Até o final da década passada, o Brasil figurava como único produtor de talidomida, com finalidade de suprir a demanda do Programa Controle de Hanseníase (PCH). Estima-se que, entre 1965 e 2001, cerca de 91.000 pacientes com ENH tenham recebido talidomida, fornecida pelo PCH. Trata-se da maior utilização da talidomida em serviço de saúde pública no mundo, tendo-se em vista ser o Brasil o único país endêmico de hanseníase que dispõe dessa droga (Vianna et al. 2015).

1.3.3 Outros medicamentos

Além da prednisona e da talidomida, clofazimina e pentoxifilina também são medicamentos úteis no tratamento do ENH. Entretanto eles não atuam tão rapidamente quanto prednisona e talidomida, sendo úteis no controle do ENH recorrente ou crônico e na redução do uso de esteroides (Lockwood 1996; Sampaio et al. 1998; Roy et al. 2015) Outras opções incluem metotrexato, azatioprina, etanercept e infliximab embora ainda sejam pouco utilizados na prática clínica (Nagar et al. 2015; Chowdhry et al. 2016; Jitendra et al. 2017).

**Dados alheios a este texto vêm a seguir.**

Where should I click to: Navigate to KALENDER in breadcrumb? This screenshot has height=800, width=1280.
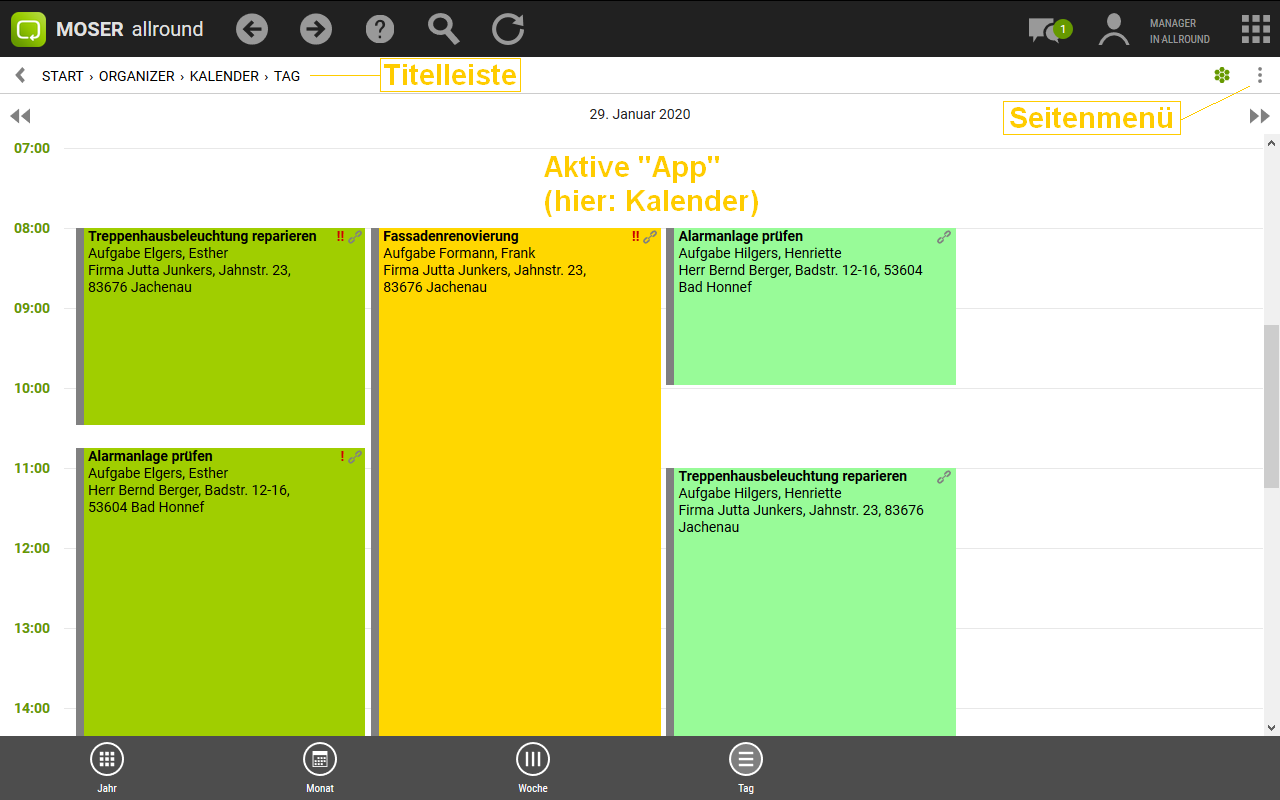[224, 76]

Apesar de todas essas opções de medicamentos no tratamento do ENH, nenhum deles é completamente eficaz e existe uma variabilidade na reposta ao tratamento entre os pacientes de ENH. Portanto, estudos de farmacogenética que avaliem polimorfismos genéticos de genes associados à resposta aos medicamentos utilizados ou ao mecanismo do ENH podem ser úteis para a identificação de melhores opções de tratamento.